The dataset is in Chinese (Mandarin).
The dataset contains over 18,000 question-answer pairs.
Each data instance contains the following fields:
question: The generated question based on the text block. answer: The corresponding answer to the generated question. episode: The title of the podcast episode from which the question-answer pair was extracted. podcast: The name of the specific program within the "JinJinLeDao" podcast where the episode was featured.
The dataset does not have predefined splits. Users can split the data according to their own requirements.
The dataset was created to provide a resource for Chinese language natural language processing research.
The source data consists of 281 episodes of the Chinese podcast "JinJinLeDao", which were transcribed using the OpenAI Whisper transcription tool.
The source language producers are the hosts of the "JinJinLeDao" podcast.
The dataset was annotated using an automated process, in which GPT-3.5 was used to generate questions and answers based on text prompts.

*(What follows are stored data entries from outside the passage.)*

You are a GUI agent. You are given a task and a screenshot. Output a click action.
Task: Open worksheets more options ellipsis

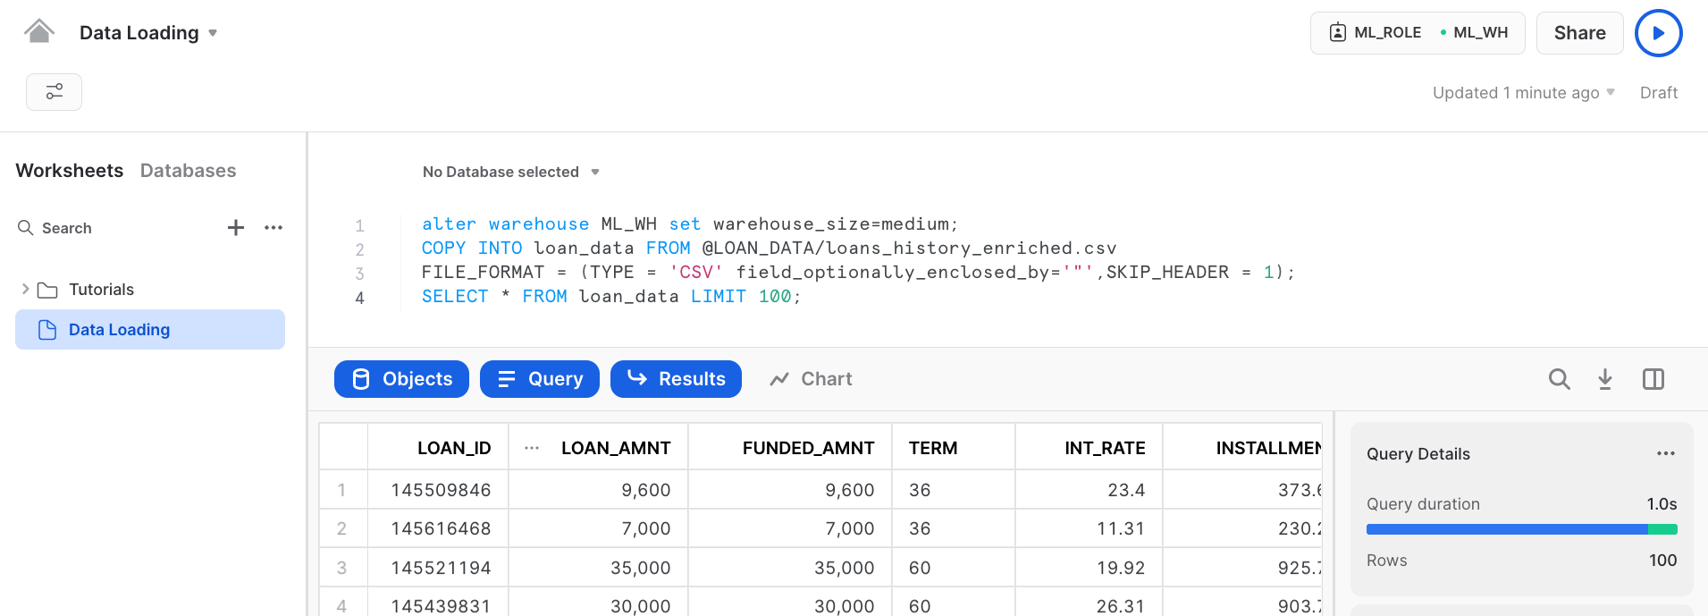[273, 228]
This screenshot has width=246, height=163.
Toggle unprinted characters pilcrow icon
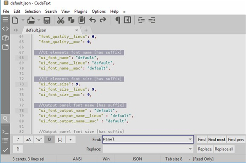[x=118, y=20]
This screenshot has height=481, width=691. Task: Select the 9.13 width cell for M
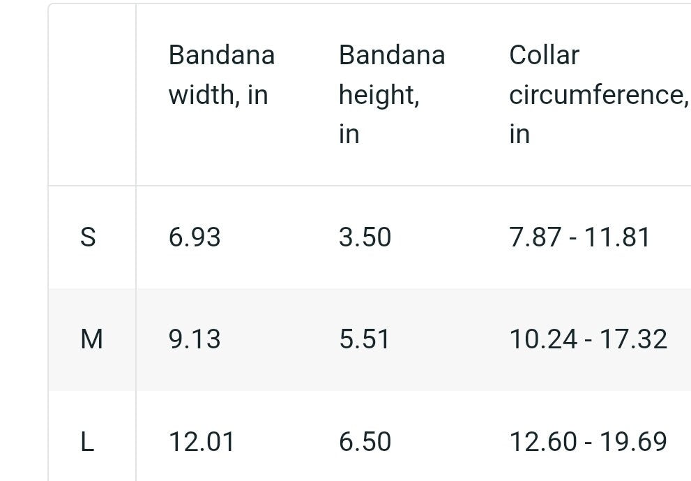coord(195,339)
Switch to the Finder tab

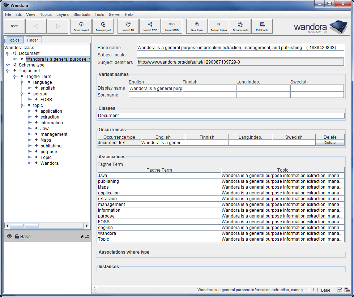tap(33, 40)
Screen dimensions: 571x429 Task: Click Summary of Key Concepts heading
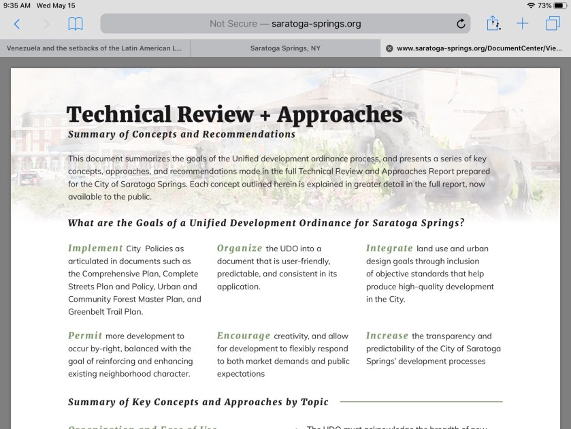pos(198,402)
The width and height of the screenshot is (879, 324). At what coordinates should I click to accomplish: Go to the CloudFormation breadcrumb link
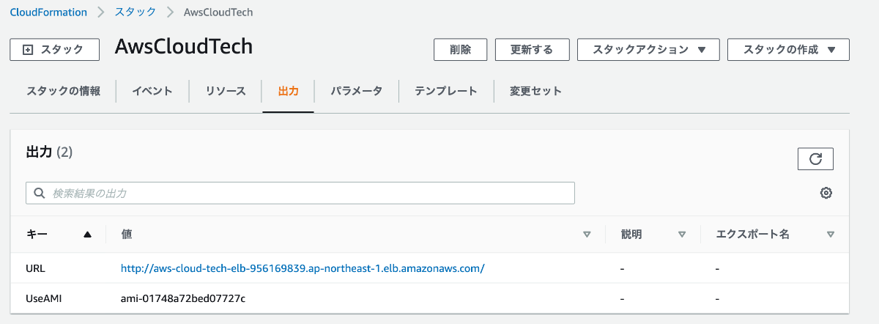(x=48, y=12)
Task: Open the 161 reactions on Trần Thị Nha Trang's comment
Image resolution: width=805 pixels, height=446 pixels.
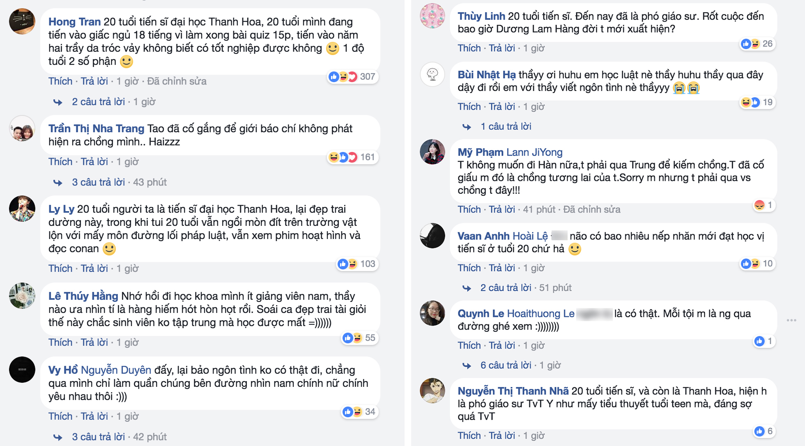Action: click(352, 157)
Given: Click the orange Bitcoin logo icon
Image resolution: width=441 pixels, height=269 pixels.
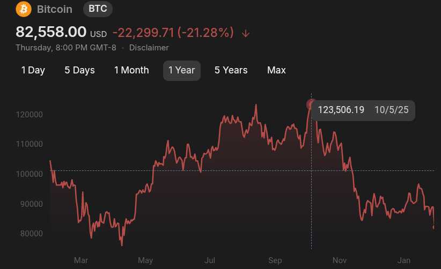Looking at the screenshot, I should tap(24, 9).
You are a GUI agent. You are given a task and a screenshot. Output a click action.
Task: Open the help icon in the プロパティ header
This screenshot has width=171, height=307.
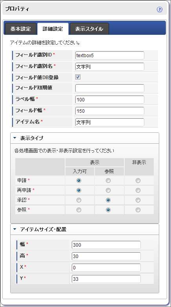(160, 9)
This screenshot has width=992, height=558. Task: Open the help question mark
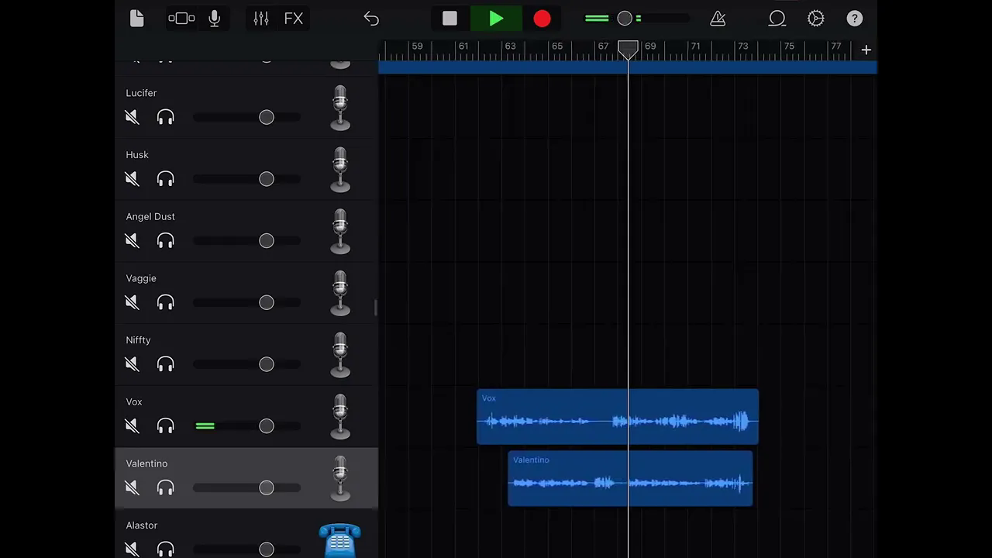point(854,19)
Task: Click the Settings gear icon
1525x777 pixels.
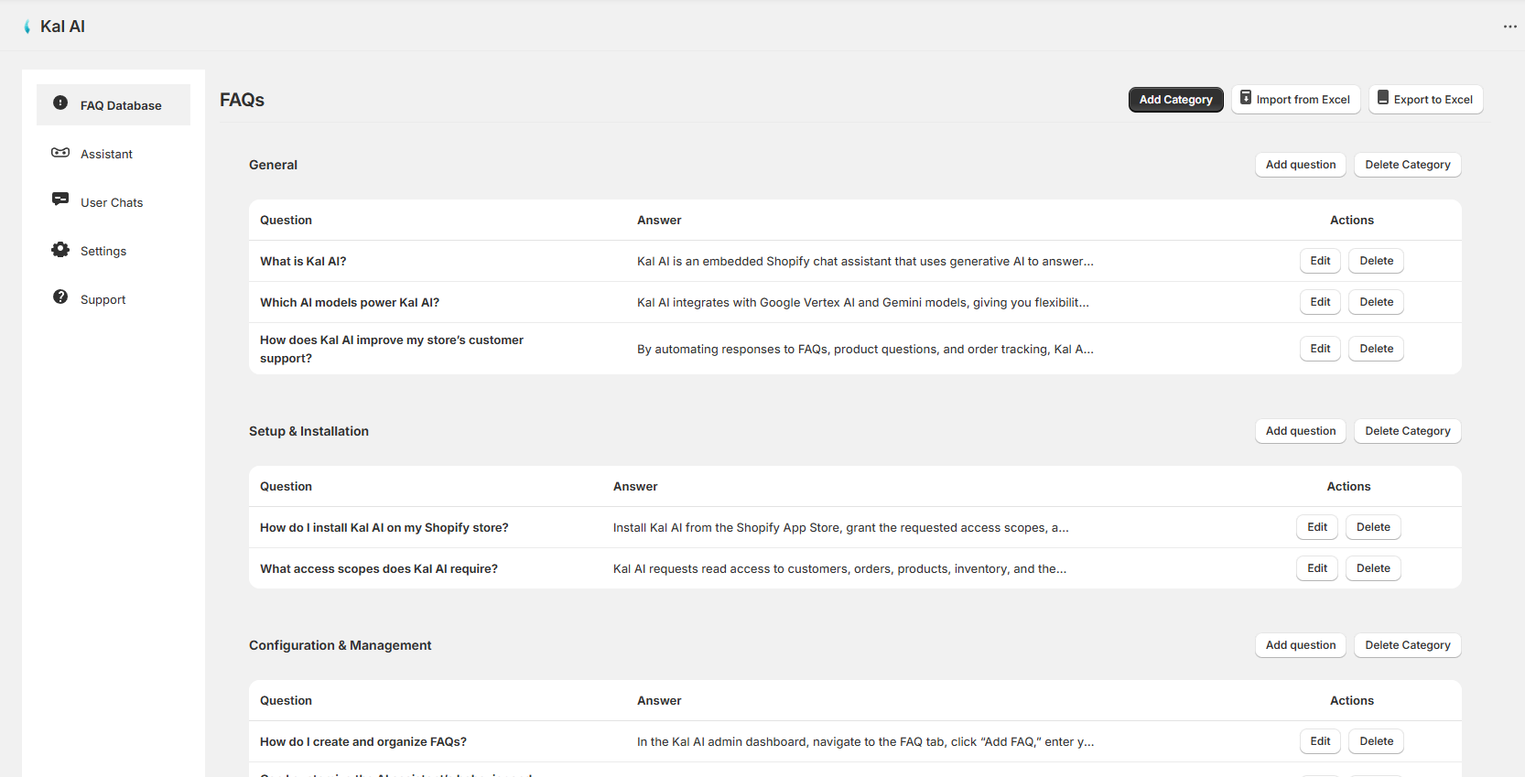Action: pos(60,250)
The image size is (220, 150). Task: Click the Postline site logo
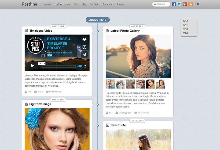(x=29, y=4)
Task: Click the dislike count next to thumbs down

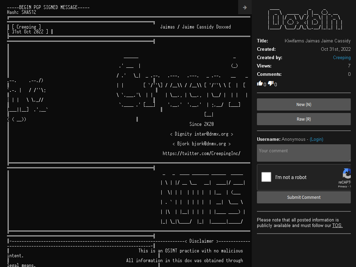Action: [276, 84]
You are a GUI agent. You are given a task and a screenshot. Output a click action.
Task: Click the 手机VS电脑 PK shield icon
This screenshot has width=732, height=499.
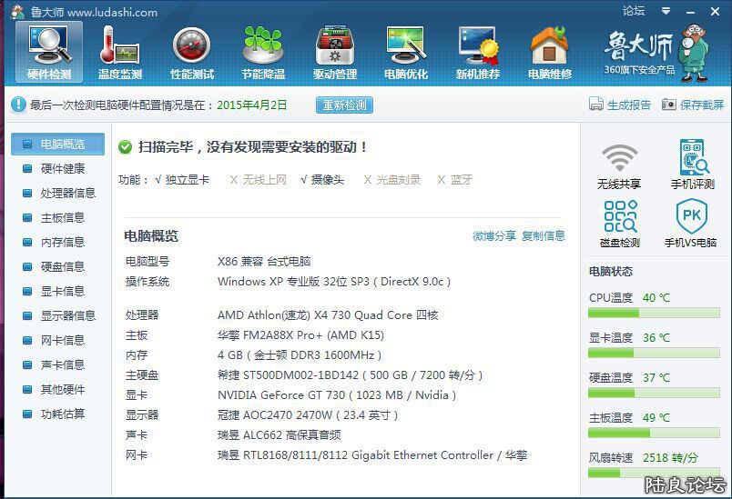pos(691,223)
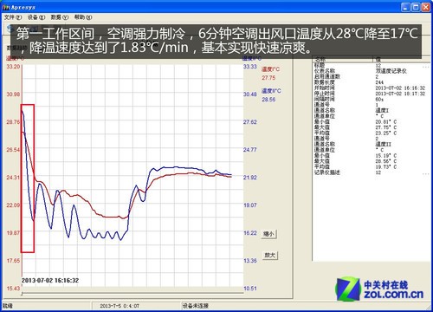The width and height of the screenshot is (433, 312).
Task: Click the time slider below the chart
Action: point(132,294)
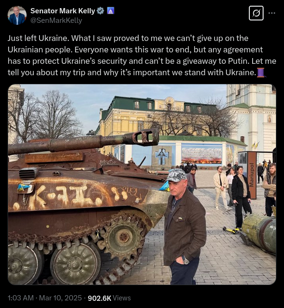Click the man's camouflage cap in photo
The height and width of the screenshot is (308, 284).
[176, 175]
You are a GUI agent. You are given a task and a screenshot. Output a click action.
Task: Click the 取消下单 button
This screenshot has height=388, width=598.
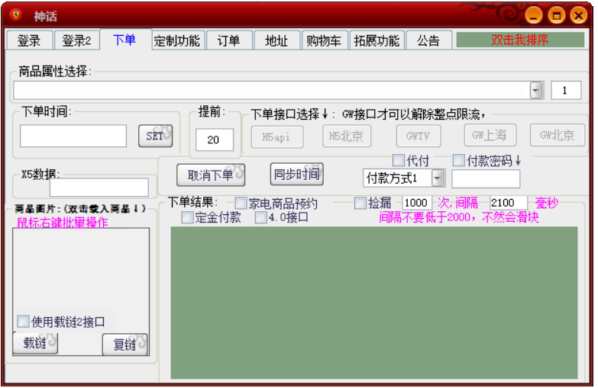[211, 175]
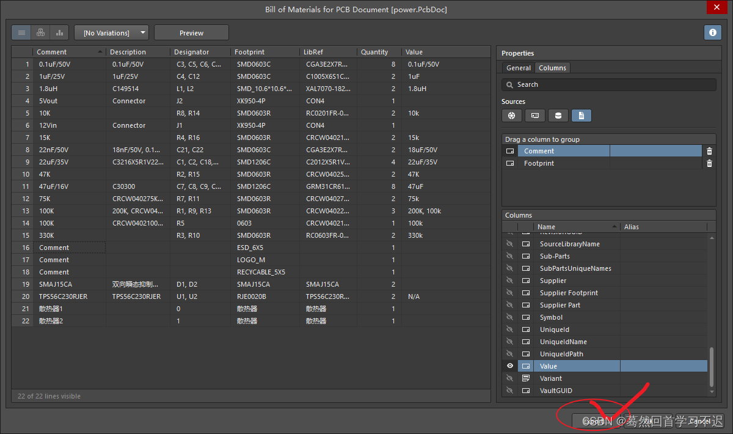Select the list view icon in the toolbar

(21, 32)

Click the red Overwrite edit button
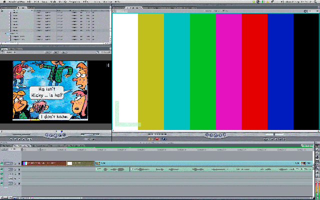click(158, 140)
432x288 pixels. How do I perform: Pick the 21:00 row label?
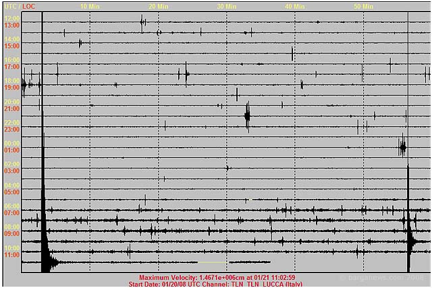click(11, 109)
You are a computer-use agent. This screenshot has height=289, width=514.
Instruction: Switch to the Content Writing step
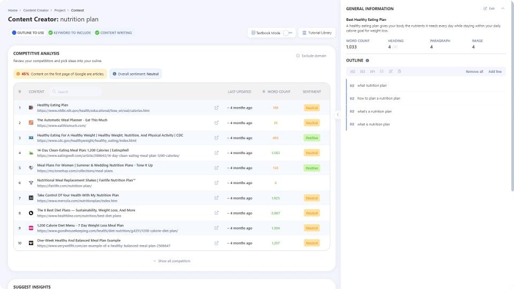(x=113, y=33)
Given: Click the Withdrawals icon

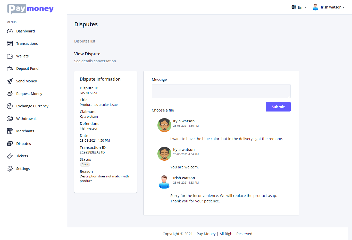Looking at the screenshot, I should [x=10, y=119].
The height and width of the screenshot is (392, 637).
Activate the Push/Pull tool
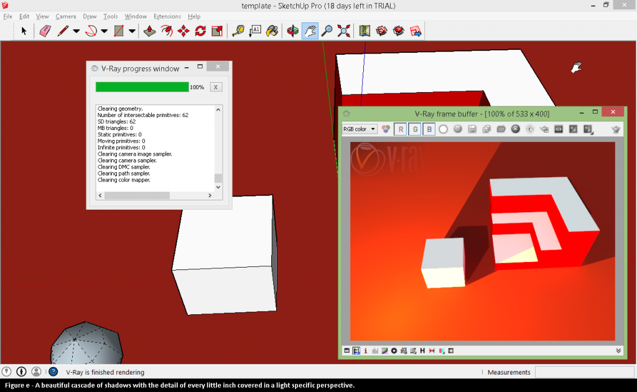pyautogui.click(x=150, y=30)
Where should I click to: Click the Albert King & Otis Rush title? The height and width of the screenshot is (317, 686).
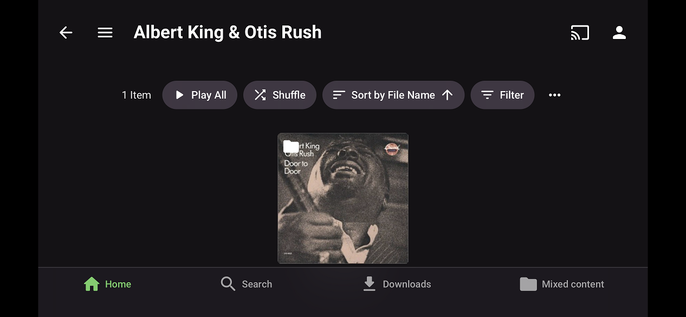228,33
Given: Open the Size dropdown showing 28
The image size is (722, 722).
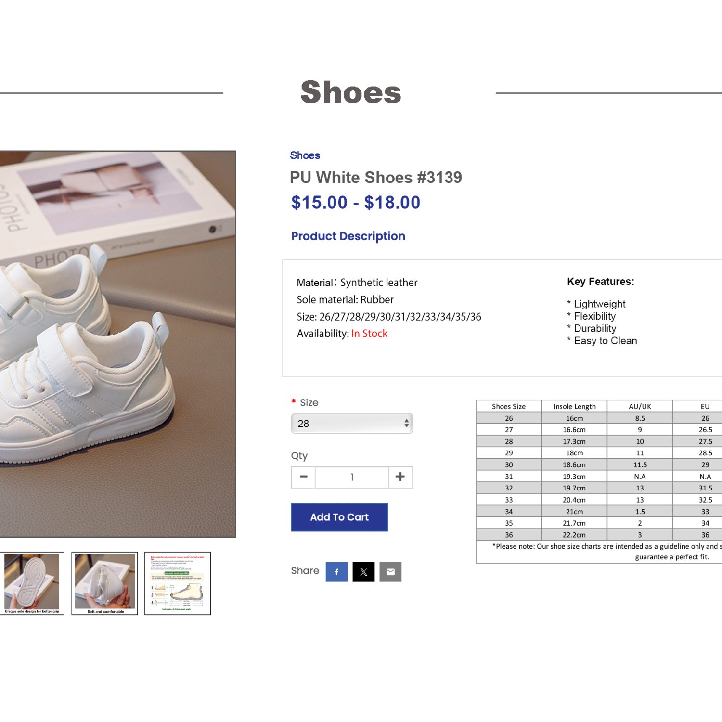Looking at the screenshot, I should tap(352, 424).
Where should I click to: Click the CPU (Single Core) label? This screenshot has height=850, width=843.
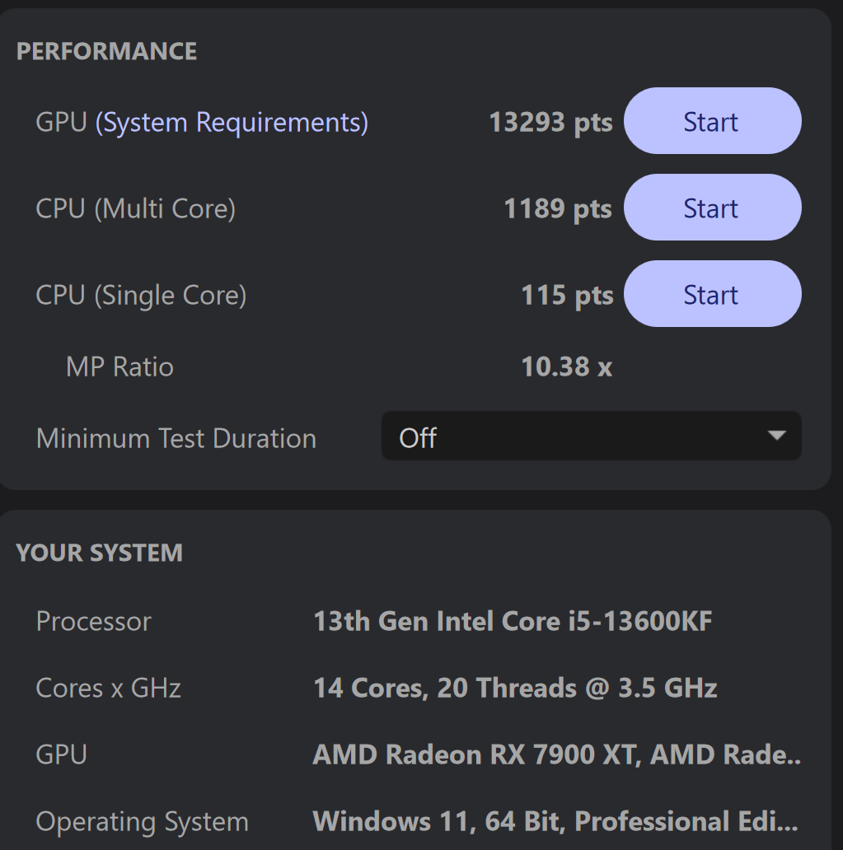pyautogui.click(x=141, y=296)
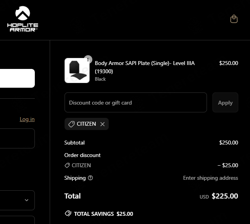This screenshot has height=224, width=250.
Task: Click the Enter shipping address text
Action: [210, 178]
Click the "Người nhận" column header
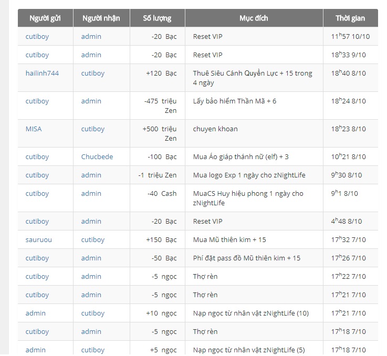The width and height of the screenshot is (387, 356). click(101, 18)
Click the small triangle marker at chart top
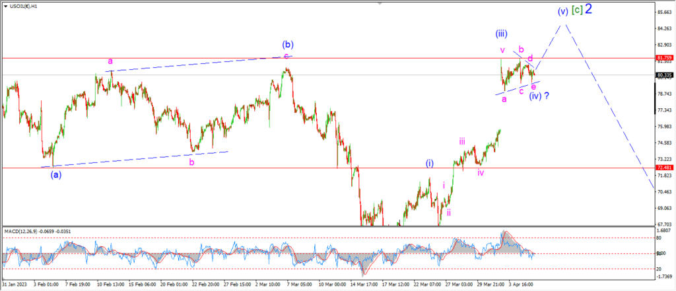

The initial annotation of the dataset was carried out through an automated process, without the involvement of human annotators. However, we later introduced a manual correction step to improve the accuracy of the data, and we would like to express our gratitude to Chunhui Gao for taking the time to assist us with this task.
The dataset does not contain any personal or sensitive information, except for some user names mentioned in the audio content.
The dataset was created for academic and research purposes only.
As the dataset was generated using an automated process, there may be biases in the generated questions and answers.
The dataset was generated using an automated process, which may result in lower quality data compared to manually annotated datasets.
The dataset was curated JinJinLeDao and Hongyang Jin.
The dataset is released under the Creative Commons Attribution 4.0 International (CC BY 4.0) license.
If you use this dataset in your research, please cite the following paper:
N/A
Thanks to JinJinLeDao for providing the data and to Hongyang Jin for curating and sharing this dataset.We would also like to express our gratitude to Chunhui Gao for his assistance in improving the accuracy of the data.